Problem statement
An exact copy of the listing is required.

Data provided
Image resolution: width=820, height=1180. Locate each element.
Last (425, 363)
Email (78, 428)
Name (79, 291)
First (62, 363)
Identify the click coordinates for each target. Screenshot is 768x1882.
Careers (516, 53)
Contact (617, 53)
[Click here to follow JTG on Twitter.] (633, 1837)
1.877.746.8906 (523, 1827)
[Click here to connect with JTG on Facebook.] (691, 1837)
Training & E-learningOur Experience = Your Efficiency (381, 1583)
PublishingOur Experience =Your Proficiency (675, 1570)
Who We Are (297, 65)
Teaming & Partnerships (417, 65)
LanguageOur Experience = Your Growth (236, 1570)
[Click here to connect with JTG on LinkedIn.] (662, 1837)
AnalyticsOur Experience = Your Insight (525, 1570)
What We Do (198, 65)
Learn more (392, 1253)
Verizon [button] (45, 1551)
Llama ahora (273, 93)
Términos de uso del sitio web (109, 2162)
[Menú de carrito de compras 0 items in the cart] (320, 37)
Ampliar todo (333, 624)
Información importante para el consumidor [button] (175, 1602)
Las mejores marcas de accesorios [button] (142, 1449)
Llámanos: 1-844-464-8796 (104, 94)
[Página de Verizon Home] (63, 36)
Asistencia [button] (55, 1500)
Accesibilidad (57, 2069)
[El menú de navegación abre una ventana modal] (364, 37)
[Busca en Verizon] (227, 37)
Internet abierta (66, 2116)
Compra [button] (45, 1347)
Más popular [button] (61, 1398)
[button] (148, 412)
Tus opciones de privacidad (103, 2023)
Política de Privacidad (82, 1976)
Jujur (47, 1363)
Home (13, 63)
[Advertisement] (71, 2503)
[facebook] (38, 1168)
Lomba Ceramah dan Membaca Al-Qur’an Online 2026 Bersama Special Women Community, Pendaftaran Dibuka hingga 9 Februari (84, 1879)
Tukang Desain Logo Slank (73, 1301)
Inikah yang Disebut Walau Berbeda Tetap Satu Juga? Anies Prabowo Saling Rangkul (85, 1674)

Task solution
Image resolution: width=820, height=1180. Locate each element.
Last (425, 363)
Email (78, 428)
Name (79, 291)
First (62, 363)
Identify the click coordinates for each target. Screenshot is 768x1882.
Careers (516, 53)
Contact (617, 53)
[Click here to follow JTG on Twitter.] (633, 1837)
1.877.746.8906 (523, 1827)
[Click here to connect with JTG on Facebook.] (691, 1837)
Training & E-learningOur Experience = Your Efficiency (381, 1583)
PublishingOur Experience =Your Proficiency (675, 1570)
Who We Are (297, 65)
Teaming & Partnerships (417, 65)
LanguageOur Experience = Your Growth (236, 1570)
[Click here to connect with JTG on LinkedIn.] (662, 1837)
AnalyticsOur Experience = Your Insight (525, 1570)
What We Do (198, 65)
Learn more (392, 1253)
Verizon [button] (45, 1551)
Llama ahora (273, 93)
Términos de uso del sitio web (109, 2162)
[Menú de carrito de compras 0 items in the cart] (320, 37)
Ampliar todo (333, 624)
Información importante para el consumidor [button] (175, 1602)
Las mejores marcas de accesorios [button] (142, 1449)
Llámanos: 1-844-464-8796 (104, 94)
[Página de Verizon Home] (63, 36)
Asistencia [button] (55, 1500)
Accesibilidad (57, 2069)
[El menú de navegación abre una ventana modal] (364, 37)
[Busca en Verizon] (227, 37)
Internet abierta (66, 2116)
Compra [button] (45, 1347)
Más popular [button] (61, 1398)
[button] (148, 412)
Tus opciones de privacidad (103, 2023)
Política de Privacidad (82, 1976)
Jujur (47, 1363)
Home (13, 63)
[Advertisement] (71, 2503)
[facebook] (38, 1168)
Lomba Ceramah dan Membaca Al-Qur’an Online 2026 Bersama Special Women Community, Pendaftaran Dibuka hingga 9 Februari (84, 1879)
Tukang Desain Logo Slank (73, 1301)
Inikah yang Disebut Walau Berbeda Tetap Satu Juga? Anies Prabowo Saling Rangkul (85, 1674)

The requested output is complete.